Records excerpted from a collection

● ● ●

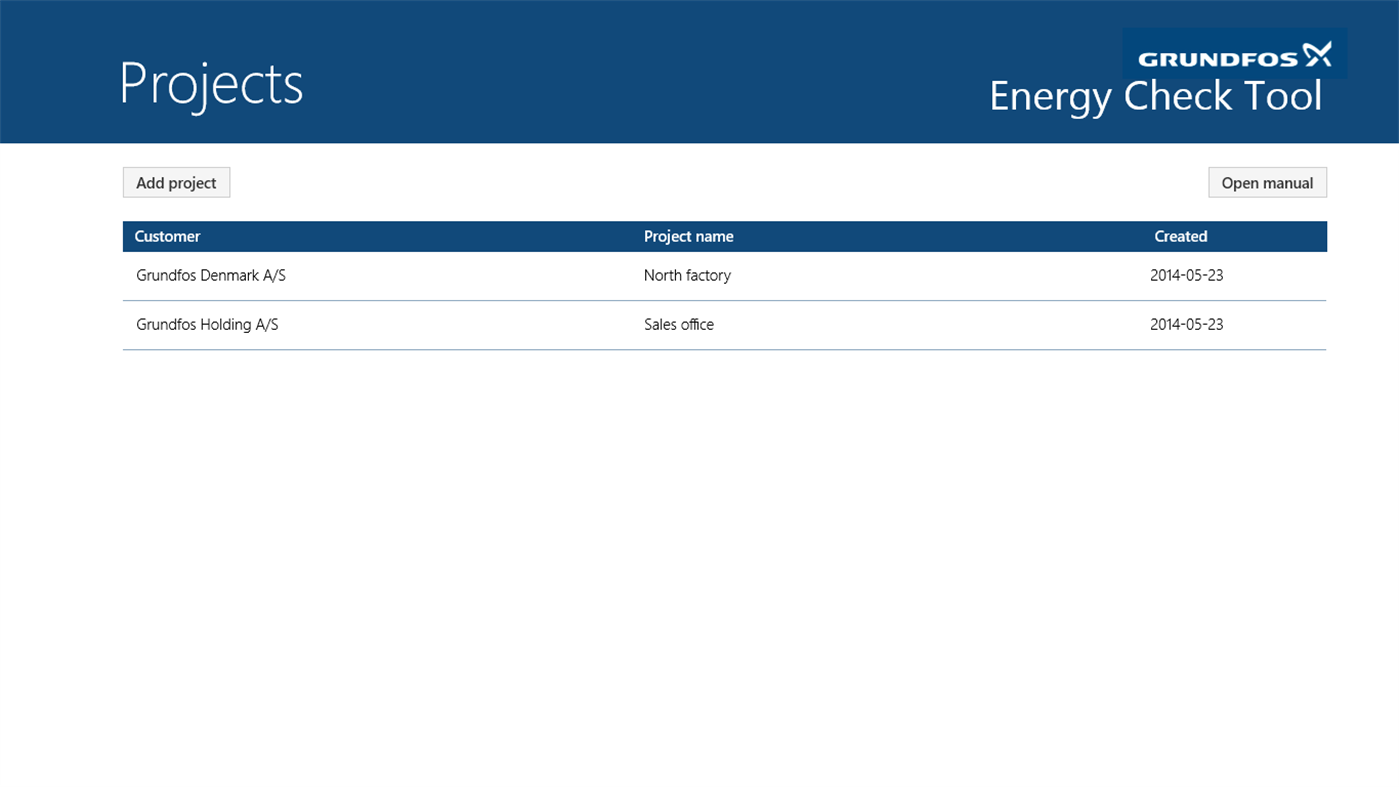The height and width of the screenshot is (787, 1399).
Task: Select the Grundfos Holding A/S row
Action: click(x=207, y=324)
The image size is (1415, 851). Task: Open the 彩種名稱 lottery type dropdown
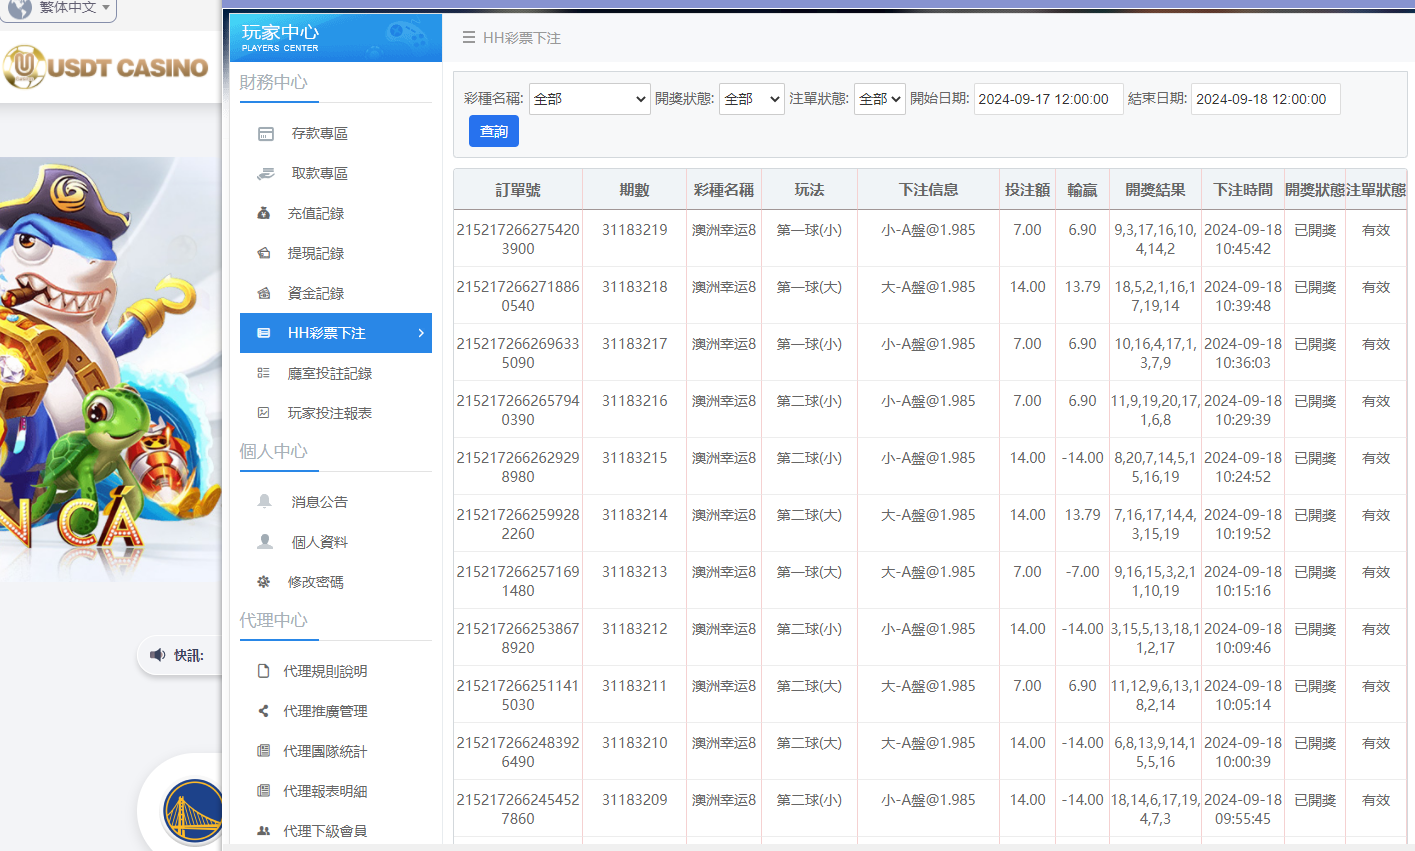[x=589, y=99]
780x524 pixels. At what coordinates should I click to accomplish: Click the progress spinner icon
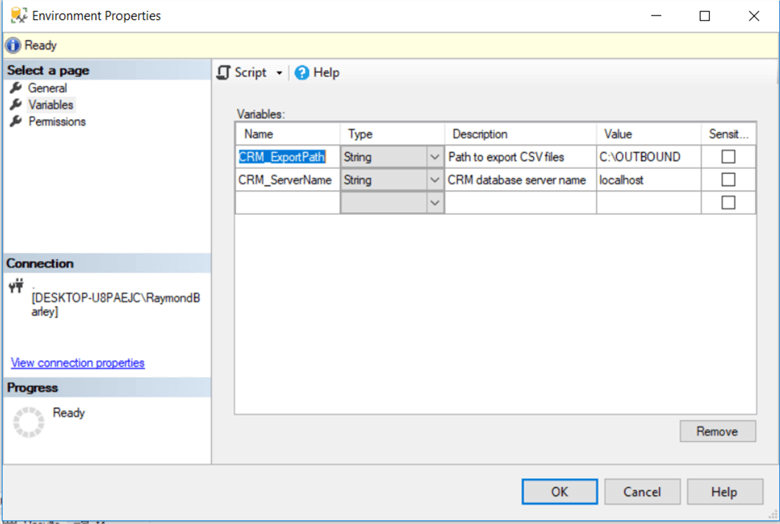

● ● ●

Instructions for the task
Return the lines exactly, from the one containing "The image size" through the last line above, including both ends and excluding every picture.

Answer to the problem
The image size is (1415, 851). Task: Open the 彩種名稱 lottery type dropdown
[x=589, y=99]
780x524 pixels. At what coordinates should I click to accomplish: Click the progress spinner icon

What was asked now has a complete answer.